Oh, it will be a V8.
oldeskewltoy wrote: Do you need to save 80 -100 #s? Can you move enough stuff (cheap) to avoid dropping coin on a lighter block?
aussiesmg wrote: I am not looking for much over 400 hp, for the application it would be to no advantage. Weight is primary, size is secondary and rpm runs third in the list.
Then where does cost factor in?
aussiesmg wrote:oldeskewltoy wrote: Do you need to save 80 -100 #s? Can you move enough stuff (cheap) to avoid dropping coin on a lighter block?1. Yes 2. No stuff to move
add more horsepower to counteract the added weight.
MrChaos wrote:aussiesmg wrote:add more horsepower to counteract the added weight.oldeskewltoy wrote: Do you need to save 80 -100 #s? Can you move enough stuff (cheap) to avoid dropping coin on a lighter block?1. Yes 2. No stuff to move
That is the opposite of the plan, sorry but that is not an option
The cheapest aluminum Windsor was sold in '98-02 Firebirds and Camaros.

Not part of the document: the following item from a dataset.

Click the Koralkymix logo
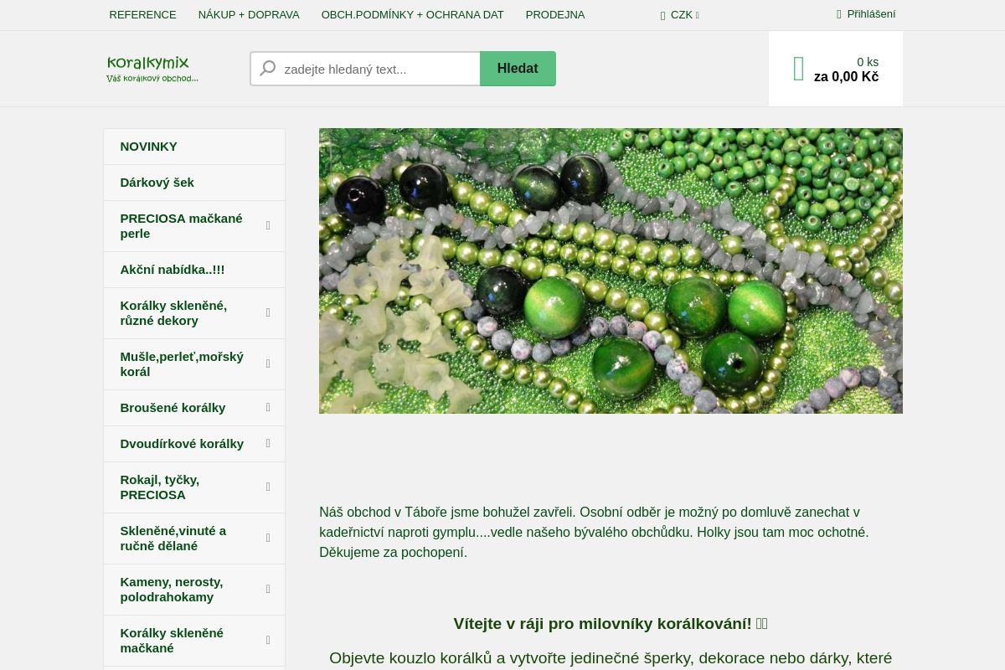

If you want, you can stick Ford valvecovers on it, or GMPP (I think) makes a timing cover set that incorporates a mounting for a distributor, fittingly enough for a 302 Ford.
In reply to aussiesmg:
I think that the 1UZ mentioned above is your best option. I THINK that they are quite a bit lighter than the a windsor and will do what you want. They are bigger size wise but as for as light weight V8, your choices are the 1UZ and the 60 degree engine used int the 3rd gen SHO (3.4L) and its brother used in the Volvo S80/XC90 (4.4L). The 4.4L Volvo was also used in the Noble M600 (whatever they are making now) so they must be capable of making power. The heads were designed by Yamaha.
aussiesmg wrote: Has there been a manual transmission successfully attached to the 1UZ
Yeah, multiple times. (With the right combo of Toyota parts bin stuff and either the right bellhousing or an adapter plate, it bolts right together.)